Dealing with dualities has been central in the history of physics. Before a consistent description of quantum mechanics was found, there was a a long debate about the duality between wave and particle interpretations of photons and electrons. My research investigates the role of dualities and the consequences of their existence at the example of σ-models, a broad class of theories that is used in particle physics, condensed matter physics but also as the fundamental description of objects in string theory. 

String theory

something will be written here soon

Duality and reductionism

Physics is the science of mathematical descriptions of physical phenomena. Progress happens when multiple phenomena can be described by a common mathematical description, typically called theory, and this predicts new phenomena that can be observed. The paradigm, on which this progress is based, is sometimes called reductionism — more and more phenomena are described by a reduced amount of theory mathematical description.
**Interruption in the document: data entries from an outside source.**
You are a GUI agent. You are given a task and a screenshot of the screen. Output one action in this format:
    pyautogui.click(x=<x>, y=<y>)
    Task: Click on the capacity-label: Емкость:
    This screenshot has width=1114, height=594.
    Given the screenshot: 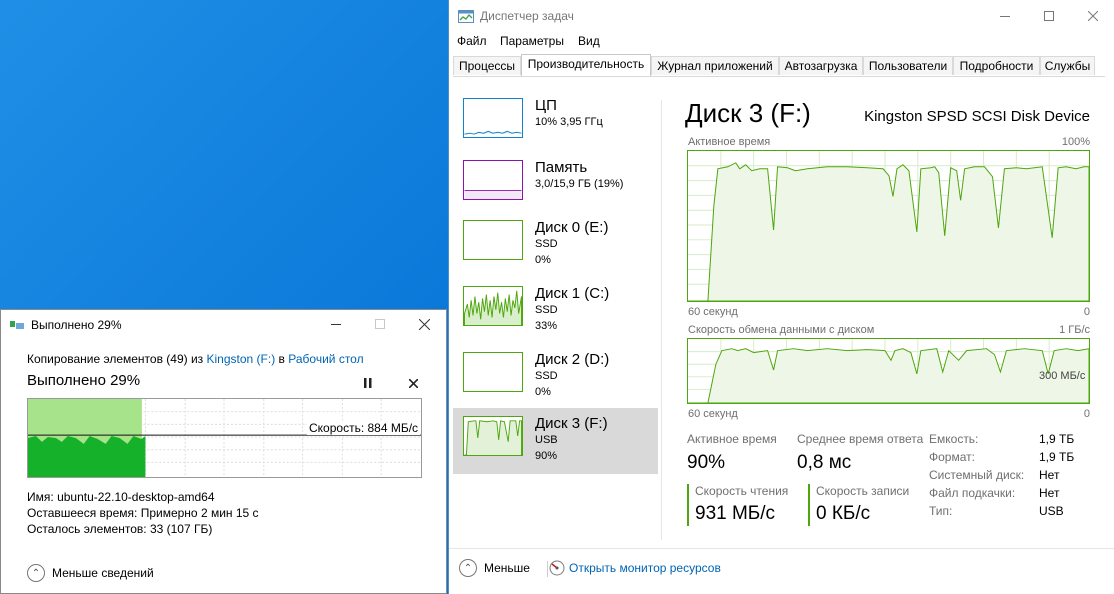 What is the action you would take?
    pyautogui.click(x=954, y=439)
A popular example for this paradigm is the quest for a grand unified theory that describes both phenomena of particle physics (handled by quantum theory) and gravity (general relativity). There have been simpler examples before in history of science: the unification of electric and magnetic phenomena into electromagnetism, for example. Intuitively, the progress of fundamental physics is such that theories have a certain range of validity (for example up to certain length scale) — a more fundamental theory is then one that can describe physics at an even smaller length scale.

Many approaches to quantum theory of gravity lead to a problem with that intuition: space and time do not make sense up to arbitrarily small length scales. Depending on the model space and time might be discrete or there is some other mechanism, such that only at big distances it seems smooth and continuous as we know it from day-to-day experience. 

When employing string theory as a candidate for theory of quantum gravity, this problem can be understood due to the existence of dualities. A duality is the observation that a phenomenon can be understood similarly well in more than one way. An easy example is electromagnetism. In the vacuum electric and magnetic field are interchangeable — the physical phenomena, that can be described by electromagnetism, stay the same when the fields switch roles, they are simply described in another way. The so-called T-duality in string theory is mathematically very similar to the electric-magnetic duality but seems physically very different: it roughly states that string theory in a space with length scale R is equivalent to string theory in a space with length scale 1/R. So, a string theory with a small length scale (a very fundamental one in the nomenclature from above) is equivalent to a string theory with a big length scale (a not so fundamental one). The possible interpretation is that string theory implies a natural minimal distance. Such dualities challenge the paradigm, discussed at the beginning: there might be multiple equivalent mathematical descriptions and the quest for a more fundamental theory (reductionism) might make no sense anymore. Hence, dualities hint at the fact, that the correct map between objects in the physical world and their mathematical representation has not been found yet.